** Opening DATA EXCERPTS block **
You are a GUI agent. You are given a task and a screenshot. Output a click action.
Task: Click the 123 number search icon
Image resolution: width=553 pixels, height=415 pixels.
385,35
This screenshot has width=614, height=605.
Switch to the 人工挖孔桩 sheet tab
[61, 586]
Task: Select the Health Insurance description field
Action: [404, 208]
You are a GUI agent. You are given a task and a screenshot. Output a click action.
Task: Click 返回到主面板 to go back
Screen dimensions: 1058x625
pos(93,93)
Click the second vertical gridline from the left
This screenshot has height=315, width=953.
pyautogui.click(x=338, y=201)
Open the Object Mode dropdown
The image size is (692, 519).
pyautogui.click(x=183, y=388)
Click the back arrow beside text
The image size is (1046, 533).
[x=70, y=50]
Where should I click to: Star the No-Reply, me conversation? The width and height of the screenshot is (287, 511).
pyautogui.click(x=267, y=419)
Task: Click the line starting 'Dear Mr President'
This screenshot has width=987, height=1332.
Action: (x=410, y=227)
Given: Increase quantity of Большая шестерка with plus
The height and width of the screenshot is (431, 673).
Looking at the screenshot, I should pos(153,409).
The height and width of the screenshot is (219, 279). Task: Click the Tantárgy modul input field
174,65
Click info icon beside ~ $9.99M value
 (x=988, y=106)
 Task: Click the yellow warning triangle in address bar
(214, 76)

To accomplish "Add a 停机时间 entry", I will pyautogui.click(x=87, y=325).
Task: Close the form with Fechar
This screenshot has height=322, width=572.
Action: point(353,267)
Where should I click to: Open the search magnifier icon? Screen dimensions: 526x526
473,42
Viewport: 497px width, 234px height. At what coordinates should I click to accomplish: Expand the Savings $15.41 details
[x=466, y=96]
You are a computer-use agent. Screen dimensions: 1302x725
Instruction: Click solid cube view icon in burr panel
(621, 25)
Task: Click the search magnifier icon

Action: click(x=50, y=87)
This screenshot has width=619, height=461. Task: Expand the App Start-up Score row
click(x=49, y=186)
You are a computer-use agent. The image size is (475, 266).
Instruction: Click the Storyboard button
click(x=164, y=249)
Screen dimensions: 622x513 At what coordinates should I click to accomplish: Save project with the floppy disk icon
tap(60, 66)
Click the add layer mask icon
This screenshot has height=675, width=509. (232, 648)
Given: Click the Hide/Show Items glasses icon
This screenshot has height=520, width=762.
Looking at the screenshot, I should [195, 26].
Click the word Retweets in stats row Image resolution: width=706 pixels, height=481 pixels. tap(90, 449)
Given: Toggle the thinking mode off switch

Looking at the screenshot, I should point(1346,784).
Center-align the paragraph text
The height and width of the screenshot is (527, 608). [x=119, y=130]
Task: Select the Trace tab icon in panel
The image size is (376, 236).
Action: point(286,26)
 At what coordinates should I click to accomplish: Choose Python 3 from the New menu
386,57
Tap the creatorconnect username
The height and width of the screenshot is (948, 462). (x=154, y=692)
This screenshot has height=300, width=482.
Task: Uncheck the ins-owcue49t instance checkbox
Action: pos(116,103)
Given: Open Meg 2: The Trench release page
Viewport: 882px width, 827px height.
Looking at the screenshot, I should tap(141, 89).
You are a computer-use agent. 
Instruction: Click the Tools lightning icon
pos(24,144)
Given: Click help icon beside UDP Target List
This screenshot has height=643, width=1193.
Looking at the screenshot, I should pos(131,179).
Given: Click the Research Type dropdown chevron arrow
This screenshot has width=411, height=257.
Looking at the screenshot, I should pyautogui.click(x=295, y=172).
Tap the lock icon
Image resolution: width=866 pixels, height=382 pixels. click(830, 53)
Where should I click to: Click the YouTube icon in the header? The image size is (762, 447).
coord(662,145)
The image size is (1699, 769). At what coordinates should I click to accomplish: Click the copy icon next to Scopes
** Closing DATA EXCERPTS block **
• [YOUR ASSIGNMENT]: Write every record out again, letter for letter.

• [ANSWER SECTION]:
You are a GUI agent. You are given a task and a screenshot. Output a click action.
Task: Click the 123 number search icon
Image resolution: width=553 pixels, height=415 pixels.
385,35
This screenshot has width=614, height=605.
Switch to the 人工挖孔桩 sheet tab
[61, 586]
Task: Select the Health Insurance description field
Action: [404, 208]
You are a GUI agent. You are given a task and a screenshot. Output a click action.
Task: Click 返回到主面板 to go back
Screen dimensions: 1058x625
pos(93,93)
Click the second vertical gridline from the left
This screenshot has height=315, width=953.
pyautogui.click(x=338, y=201)
Open the Object Mode dropdown
The image size is (692, 519).
pyautogui.click(x=183, y=388)
Click the back arrow beside text
The image size is (1046, 533).
[x=70, y=50]
Where should I click to: Star the No-Reply, me conversation? The width and height of the screenshot is (287, 511).
pyautogui.click(x=267, y=419)
Task: Click the line starting 'Dear Mr President'
This screenshot has width=987, height=1332.
Action: (x=410, y=227)
Given: Increase quantity of Большая шестерка with plus
The height and width of the screenshot is (431, 673).
Looking at the screenshot, I should pos(153,409).
The height and width of the screenshot is (219, 279). Task: Click the Tantárgy modul input field
174,65
Click info icon beside ~ $9.99M value
 (x=988, y=106)
 Task: Click the yellow warning triangle in address bar
(214, 76)

To accomplish "Add a 停机时间 entry", I will pyautogui.click(x=87, y=325).
Task: Close the form with Fechar
This screenshot has height=322, width=572.
Action: point(353,267)
Where should I click to: Open the search magnifier icon? Screen dimensions: 526x526
473,42
Viewport: 497px width, 234px height. At what coordinates should I click to accomplish: Expand the Savings $15.41 details
[x=466, y=96]
You are a computer-use agent. Screen dimensions: 1302x725
Instruction: Click solid cube view icon in burr panel
(621, 25)
Task: Click the search magnifier icon

Action: click(x=50, y=87)
This screenshot has width=619, height=461. Task: Expand the App Start-up Score row
click(x=49, y=186)
You are a computer-use agent. The image size is (475, 266).
Instruction: Click the Storyboard button
click(x=164, y=249)
Screen dimensions: 622x513 At what coordinates should I click to accomplish: Save project with the floppy disk icon
tap(60, 66)
Click the add layer mask icon
This screenshot has height=675, width=509. (232, 648)
Given: Click the Hide/Show Items glasses icon
This screenshot has height=520, width=762.
Looking at the screenshot, I should [195, 26].
Click the word Retweets in stats row Image resolution: width=706 pixels, height=481 pixels. tap(90, 449)
Given: Toggle the thinking mode off switch

Looking at the screenshot, I should point(1346,784).
Center-align the paragraph text
The height and width of the screenshot is (527, 608). [x=119, y=130]
Task: Select the Trace tab icon in panel
The image size is (376, 236).
Action: point(286,26)
 At what coordinates should I click to accomplish: Choose Python 3 from the New menu
386,57
Tap the creatorconnect username
The height and width of the screenshot is (948, 462). (x=154, y=692)
This screenshot has height=300, width=482.
Task: Uncheck the ins-owcue49t instance checkbox
Action: pos(116,103)
Given: Open Meg 2: The Trench release page
Viewport: 882px width, 827px height.
Looking at the screenshot, I should tap(141, 89).
You are a computer-use agent. 
Instruction: Click the Tools lightning icon
pos(24,144)
Given: Click help icon beside UDP Target List
This screenshot has height=643, width=1193.
Looking at the screenshot, I should pos(131,179).
Given: Click the Research Type dropdown chevron arrow
This screenshot has width=411, height=257.
Looking at the screenshot, I should pyautogui.click(x=295, y=172).
Tap the lock icon
Image resolution: width=866 pixels, height=382 pixels. click(830, 53)
Where should I click to: Click the YouTube icon in the header? The image size is (762, 447).
coord(662,145)
The image size is (1699, 769). At what coordinates should I click to accomplish: Click the copy icon next to Scopes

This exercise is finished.